What you are asked to do:
Set out all the rows below as a numbered list, leaving out any blank lines.

Dataset entries:
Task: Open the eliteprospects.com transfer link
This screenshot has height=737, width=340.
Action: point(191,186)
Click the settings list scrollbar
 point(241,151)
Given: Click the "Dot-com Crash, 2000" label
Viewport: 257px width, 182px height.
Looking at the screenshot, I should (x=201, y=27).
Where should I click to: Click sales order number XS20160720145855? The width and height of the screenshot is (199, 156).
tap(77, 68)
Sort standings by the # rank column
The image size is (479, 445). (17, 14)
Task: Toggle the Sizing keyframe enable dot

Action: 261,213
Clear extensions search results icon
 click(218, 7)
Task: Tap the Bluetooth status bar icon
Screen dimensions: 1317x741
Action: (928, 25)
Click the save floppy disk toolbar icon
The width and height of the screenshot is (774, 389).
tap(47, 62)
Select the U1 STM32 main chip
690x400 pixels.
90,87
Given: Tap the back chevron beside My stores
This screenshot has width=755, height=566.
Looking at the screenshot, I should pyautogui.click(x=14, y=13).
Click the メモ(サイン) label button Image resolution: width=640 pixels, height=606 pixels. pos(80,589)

Reply to the task:
1. Task: Open the eliteprospects.com transfer link
2. This screenshot has height=737, width=340.
3. Action: point(191,186)
4. Click the settings list scrollbar
5.  point(241,151)
6. Given: Click the "Dot-com Crash, 2000" label
7. Viewport: 257px width, 182px height.
8. Looking at the screenshot, I should (x=201, y=27).
9. Where should I click to: Click sales order number XS20160720145855? The width and height of the screenshot is (199, 156).
10. tap(77, 68)
11. Sort standings by the # rank column
12. The image size is (479, 445). (17, 14)
13. Task: Toggle the Sizing keyframe enable dot
14. Action: 261,213
15. Clear extensions search results icon
16.  click(218, 7)
17. Task: Tap the Bluetooth status bar icon
18. Screen dimensions: 1317x741
19. Action: (928, 25)
20. Click the save floppy disk toolbar icon
21. The width and height of the screenshot is (774, 389).
22. tap(47, 62)
23. Select the U1 STM32 main chip
24. 690x400 pixels.
25. 90,87
26. Given: Tap the back chevron beside My stores
27. This screenshot has width=755, height=566.
28. Looking at the screenshot, I should pyautogui.click(x=14, y=13).
29. Click the メモ(サイン) label button Image resolution: width=640 pixels, height=606 pixels. pos(80,589)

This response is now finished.